A probe by the city’s Department of Investigation has uncovered a number of alleged fraudulent and irregular financial transactions involving two executives at the South Ozone Park-based United Hindu Cultural Council of USA North America Inc. and a food vendor to the UHCC, the DOI and state Attorney General Eric Schneiderman announced Monday.
The DOI’s findings include an alleged scheme involving fraudulent invoices submitted by the UHCC to the City Department for the Aging for nonexistent lunches supposedly served to seniors at the group’s South Ozone Park center.
According to the report, the UHCC contracted with DFTA between July 1999 and September 2011 to provide meals, cultural activities and counseling services to seniors at the center at 118-09 Sutter Ave. in South Ozone Park. The city stopped funding the UHCC in 2011.
Three individuals have been indicted on charges of stealing more than $50,000 from the city through that scheme and will be prosecuted by Schneiderman's office. They are Chan Jamoonda, 66, of Richmond Hill, founder of the UHCC and its executive director from 2002 to 2005; Veda Jamoona, 28, of Manhattan, Chan’s daughter and UHCC executive director from January 2006 until December 2008 — who most recently worked on the staff of Comptroller John Liu — and Steven Rajukumar, 57, owner of Sonny’s Roti Shop in Ozone Park, the food vendor allegedly involved in the scheme. The three are being charged with grand larceny in the second degree and conspiracy in the fourth degree. Additionally, Chan Jamoona and Rajukumar are also charged with varying counts of falsyfing business records in the first degree while the Jamoonas are charged with varying counts of offering a false instrument for filing in the first degree.
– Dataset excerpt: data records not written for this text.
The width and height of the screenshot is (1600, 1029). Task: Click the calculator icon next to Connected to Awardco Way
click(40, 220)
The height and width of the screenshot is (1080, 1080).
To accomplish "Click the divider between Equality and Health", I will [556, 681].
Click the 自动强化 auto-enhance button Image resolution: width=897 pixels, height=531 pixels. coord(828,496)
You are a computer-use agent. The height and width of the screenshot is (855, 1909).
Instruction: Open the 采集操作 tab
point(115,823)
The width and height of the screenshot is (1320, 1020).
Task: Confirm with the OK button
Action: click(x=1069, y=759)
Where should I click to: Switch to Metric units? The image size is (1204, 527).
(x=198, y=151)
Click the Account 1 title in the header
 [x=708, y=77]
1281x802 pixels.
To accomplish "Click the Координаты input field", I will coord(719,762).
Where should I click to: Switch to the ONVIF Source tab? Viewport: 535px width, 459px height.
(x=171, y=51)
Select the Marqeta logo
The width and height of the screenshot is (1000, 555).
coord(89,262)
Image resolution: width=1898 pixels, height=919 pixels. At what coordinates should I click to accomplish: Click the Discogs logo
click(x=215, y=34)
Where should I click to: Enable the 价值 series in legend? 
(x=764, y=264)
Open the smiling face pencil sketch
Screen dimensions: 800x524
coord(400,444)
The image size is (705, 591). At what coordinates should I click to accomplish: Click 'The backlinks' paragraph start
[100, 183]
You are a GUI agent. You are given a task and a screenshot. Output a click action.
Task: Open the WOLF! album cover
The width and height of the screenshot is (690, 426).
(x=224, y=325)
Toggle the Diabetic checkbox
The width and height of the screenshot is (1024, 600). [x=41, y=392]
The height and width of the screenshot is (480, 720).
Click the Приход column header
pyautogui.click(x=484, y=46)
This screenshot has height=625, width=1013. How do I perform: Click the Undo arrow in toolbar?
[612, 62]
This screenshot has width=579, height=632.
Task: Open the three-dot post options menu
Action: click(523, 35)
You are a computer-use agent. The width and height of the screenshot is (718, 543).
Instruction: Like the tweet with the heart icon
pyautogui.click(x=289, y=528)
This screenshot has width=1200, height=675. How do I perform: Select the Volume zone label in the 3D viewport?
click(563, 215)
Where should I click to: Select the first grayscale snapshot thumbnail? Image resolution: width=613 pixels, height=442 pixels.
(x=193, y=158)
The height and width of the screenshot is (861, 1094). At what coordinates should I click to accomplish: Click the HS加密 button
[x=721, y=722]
The indictment alleges that between 2004 and 2010, Chan Jamoona ordered an employee of UHCC to make false entries on the group’s sign-in served lunch, and offered to create false invoices for the roti shop resulting in higher payments to the vendor. Rajukumar agreed to share these extra payments with Chan Jamoona. In the meantime, Veda Jamoona allegedly also caused false invoices to be filed with DFTA regarding the number of meals provided by the roti shop,
“Nonprofit executives who fabricate expenses to pocket unearned City funds will be shown the door and referred for criminal prosecution,” DOI Commissioner Rose Gill Hearn said. “DOI will continue to focus on instances of fraud in this sector and work with the state attorney general and our colleagues in city government and law enforcement to protect taxpayer-supported programs from abuse.”
The DOI’s investigation allegedly found, in addition to the charged fraudulent invoice scheme involving lunches:
•A number of financial irregularities which were brought to the attention of city contracting officials and Schneiderman’s office including that the UHCC allegedly paid a salary of more than $13,000 to the younger Jamoona for more than four months when she was not working, which was billed to DFTA;
• for several years, Chan Jamoona allegedly worked simultaneously at the UHCC, conducting various transactions with DFTA on the group’s behalf, and as an employee of the city’s Health and Hospitals Corporation, without obtaining permission from the city's Conflicts of Interest Board;
• in 2007, Chan Jamoona’s husband acquired the South Ozone Park building in which the UHCC operated, allegedly in contrary to it’s statement in its 2009 filing with the City that no principal owner or officer or member of his or her immediate family had an ownership interest in any real property used by the the group;
• that the UHCC allegedly paid more than $136,000 in purported food service charges to Rajukumar individually, rather than to his business, then-called Singh's Roti Shop, a fact uncovered and documented by DFTA in 2007, and continued to pay Rajukumar individually through June 2009, contrary to DFTA's express direction;
• and Rajukumar and his wife allegedly obtained more than $49,000 in Medicaid benefits while filing applications in which they failed to report assets and income, including his ownership of and true income from the roti shop.
Fraud at taxpayer-funded nonprofits in Queens and elsewhere in the city has gotten increased attention of late, with investigations into former state Sen. Shirley Huntley of Jamaica and Pedro Espada of the Bronx as well as former Assemblyman Brian McLaughlin of Flushing and the late Estelle Cooper, a former assistant parks commissioner, who was accused of swindling money from a nonprofit she set up aimed at cleaning Flushing Meadows Corona Park.